» **REQUIRED ACTIONS**:
• a. Quote the forum post about bedtime boundaries word for word, starting at "however sometimes he" and ending at "make sense ?".
• b. Based on the forum post about bedtime boundaries, mark each statement yes or no, and back each verdict with the deciding words quoted from the post. (i) The son is 10 years old. (ii) The bedtime routine includes a book or a chat after teeth cleaning. (iii) The person replying says they are over 60.

----- SUPPLIED TEXT -----

Knowing when to let him be or continue with boundaries

Hi all

my 10 year old son is autistic (high functioning)

he is pretty good as long as things are ticking along nicely.  I just never quite know when enough is enough.  For example bedtime. I ask him to clean his teeth, we then usually have a book or chat and then it’s time for him to settle down to sleep.  that’s the routine.

however sometimes he we say things like oh I just need some cereal or I just need to sort through all my Pokémon cards.  This easily becomes an issue for him and he becomes stressed.  If I then say it’s a little late to be doing that now world war 3 can break out.  So do I let him do it or do I continue with boundaries??

does this make sense ?

  • This is very typical, and there's a real thing happening here which is uniquely Autistic. I can understand how it might be confusing.

    Somehow, it is always before bed, as the day is winding down that a flood of unfinished business is suddenly of importance. Now, nearly 50 I've learned to write down what needs to be done, assign tasks to days even, but I don't like sleeping with a messy kitchen, so even if it's past my bedtime, it will get cleaned. But also, unresolved matters throughout life don't go away and will always pop up at random (probably something has reminded me of them). We can have a little too good of memory.

----- DATA SUPPLIED -----

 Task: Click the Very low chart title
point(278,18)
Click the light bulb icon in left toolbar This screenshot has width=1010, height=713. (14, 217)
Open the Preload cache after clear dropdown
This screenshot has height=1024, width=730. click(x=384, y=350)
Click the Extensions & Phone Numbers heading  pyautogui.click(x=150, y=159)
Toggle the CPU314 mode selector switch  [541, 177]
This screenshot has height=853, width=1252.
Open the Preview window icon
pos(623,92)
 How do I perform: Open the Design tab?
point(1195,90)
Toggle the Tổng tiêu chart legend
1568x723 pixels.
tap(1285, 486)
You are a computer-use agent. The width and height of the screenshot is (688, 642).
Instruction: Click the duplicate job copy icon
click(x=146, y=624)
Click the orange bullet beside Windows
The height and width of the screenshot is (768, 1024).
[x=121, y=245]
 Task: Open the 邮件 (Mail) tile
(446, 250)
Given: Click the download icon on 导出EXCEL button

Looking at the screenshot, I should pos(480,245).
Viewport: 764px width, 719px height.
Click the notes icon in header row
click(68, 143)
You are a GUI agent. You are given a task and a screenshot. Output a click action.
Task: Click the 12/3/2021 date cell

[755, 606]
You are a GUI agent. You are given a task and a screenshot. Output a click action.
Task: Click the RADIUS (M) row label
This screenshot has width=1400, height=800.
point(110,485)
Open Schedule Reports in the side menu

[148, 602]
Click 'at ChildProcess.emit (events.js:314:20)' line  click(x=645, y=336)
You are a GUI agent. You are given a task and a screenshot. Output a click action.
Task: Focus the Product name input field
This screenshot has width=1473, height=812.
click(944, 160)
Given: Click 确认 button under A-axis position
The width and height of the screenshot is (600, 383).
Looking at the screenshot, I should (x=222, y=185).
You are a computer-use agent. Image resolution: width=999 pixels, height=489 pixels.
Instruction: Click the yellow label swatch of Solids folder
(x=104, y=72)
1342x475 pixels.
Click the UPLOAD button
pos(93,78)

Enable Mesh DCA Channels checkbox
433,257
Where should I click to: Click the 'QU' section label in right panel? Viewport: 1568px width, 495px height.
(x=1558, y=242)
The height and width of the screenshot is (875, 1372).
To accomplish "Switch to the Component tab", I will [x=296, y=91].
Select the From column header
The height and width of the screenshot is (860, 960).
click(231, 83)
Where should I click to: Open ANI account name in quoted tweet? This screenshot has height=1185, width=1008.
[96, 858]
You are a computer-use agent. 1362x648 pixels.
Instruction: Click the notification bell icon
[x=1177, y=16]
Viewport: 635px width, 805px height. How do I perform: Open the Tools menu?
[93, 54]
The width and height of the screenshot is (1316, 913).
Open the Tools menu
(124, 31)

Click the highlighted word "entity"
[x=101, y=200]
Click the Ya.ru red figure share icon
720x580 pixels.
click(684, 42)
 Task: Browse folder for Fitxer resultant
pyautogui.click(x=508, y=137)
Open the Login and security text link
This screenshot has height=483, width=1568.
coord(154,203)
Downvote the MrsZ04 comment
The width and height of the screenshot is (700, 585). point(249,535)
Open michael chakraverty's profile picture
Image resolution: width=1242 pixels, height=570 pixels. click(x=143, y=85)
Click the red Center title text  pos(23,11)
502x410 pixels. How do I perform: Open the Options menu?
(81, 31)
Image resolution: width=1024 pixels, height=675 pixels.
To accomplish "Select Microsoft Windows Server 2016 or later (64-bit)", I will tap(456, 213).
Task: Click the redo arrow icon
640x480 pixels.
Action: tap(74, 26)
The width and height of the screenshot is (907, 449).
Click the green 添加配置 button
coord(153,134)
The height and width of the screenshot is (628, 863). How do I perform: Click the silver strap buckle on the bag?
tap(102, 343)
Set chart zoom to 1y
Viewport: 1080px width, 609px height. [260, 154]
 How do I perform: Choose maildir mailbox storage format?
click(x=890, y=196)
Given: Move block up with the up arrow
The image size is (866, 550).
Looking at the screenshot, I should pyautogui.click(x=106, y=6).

-----

» **SOLUTIONS BELOW**:
• a.
however sometimes he we say things like oh I just need some cereal or I just need to sort through all my Pokémon cards.  This easily becomes an issue for him and he becomes stressed.  If I then say it’s a little late to be doing that now world war 3 can break out.  So do I let him do it or do I continue with boundaries??

does this make sense ?

• b.
(i) Yes: "my 10 year old son is autistic (high functioning)"
(ii) Yes: "I ask him to clean his teeth, we then usually have a book or chat"
(iii) No: "Now, nearly 50"